Commercial soybean oil (Sigra SA) was used for epoxidation, with glacial acetic acid, hydrogen peroxide (50% p/p) and sulphuric acid (96% p/p), all analytic reagents provided by Merck SA. The experimental setup included a jacket glass reactor (500 mL) with mechanical stirring and openings for taking samples, adding reagent and coupling a glass condenser (to prevent any escape of vapours).
The following were also needed: a peristaltic pump, a submersible copper coil (for cooling), a 4 paddle-blade stainless steel stir and a mechanical stirrer (100-2,000 rpm speed range). Reaction progress was determined by following oxirane oxygen content (norm NTC 2366) using a centrifuge (6 tubes).
Soybean oil was added to the reactor and the temperature was raised. Acetic acid was then added and the temperature stabilised. The reaction time started by adding the catalyst solution (previously prepared by dissolving sulphuric acid to a hydrogen peroxide solution) into the system reactor during the first 10 minutes (8.8 mL/min). The system remained isothermal. Some samples were taken to determine the reaction's advance. Once the sample was taken out of the reactor, it was washed 4 times with cold water and then centrifuged for 20 minutes at 3,200 rpm. The detailed methodology has been shown in a previous study (Boyacá LA and Beltrán AA, 2010).
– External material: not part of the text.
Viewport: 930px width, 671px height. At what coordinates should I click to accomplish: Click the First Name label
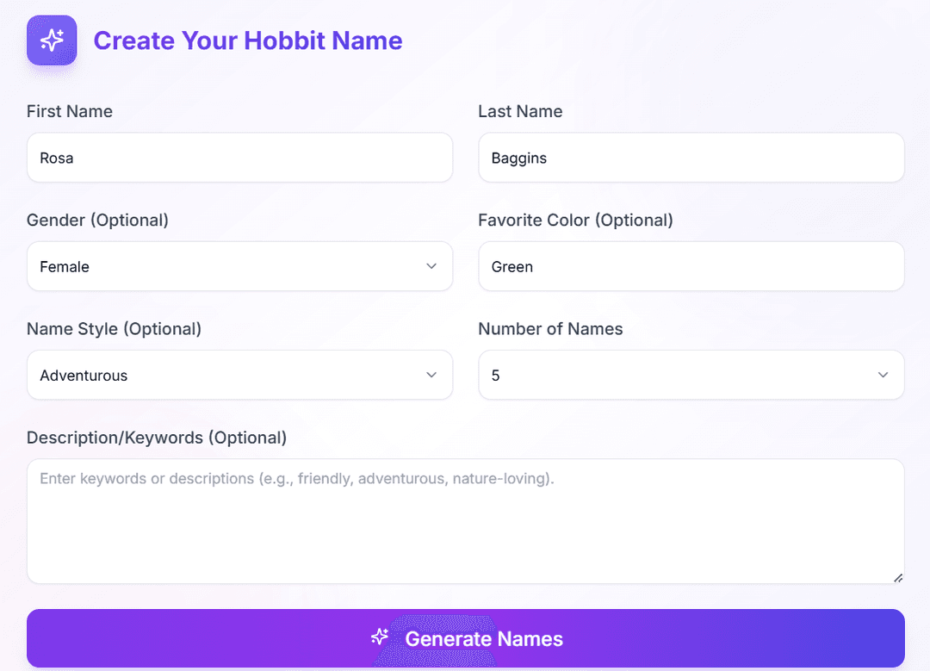(70, 111)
ResultsTable 1 shows the oxirane oxygen content (OOC) and the time required to reach maximum value for 16 epoxidation tests. Hydrogen peroxide, acetic and sulphuric acid temperature and concentrations were changed at two levels for each variable.
Balance equations for each reactive species constituted a system of differential equations which can be resolved with the values for the initial conditions (volume and concentration). The concentration of all species was obtained. Matlab 5.3 software was used for model resolution with the ode45' tool which uses a Runge-Kutta fourth-order method. The kinetic parameters used have been reported in the literature (Table 2).
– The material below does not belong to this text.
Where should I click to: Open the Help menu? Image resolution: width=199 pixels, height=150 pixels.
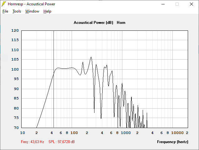(x=47, y=11)
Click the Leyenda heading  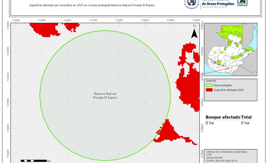click(211, 81)
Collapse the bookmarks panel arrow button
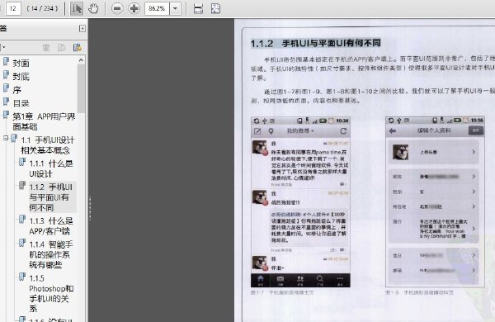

Oxirane oxygen content (OOC), defined as grams of oxirane oxygen per 100 grams of epoxide, was calculated from the specie's molar concentration. The profiles given in Figure 3. were thus obtained. The yield coefficient (YAA) was the only parameter used for adjusting the model to the experimental data (0.88 correlation coefficient using the least squares method).
The model correctly predicted reaction kinetics when oxygen concentration was increasing; when it reached the maximum value, the predicted profile tended to veer away from experimental data, showing that degradation kinetics are not properly represented by the proposed model. Some tests predicted higher initial velocity, even when one of the model's limitations was the assumption of complete catalyst addition at the beginning of a reaction.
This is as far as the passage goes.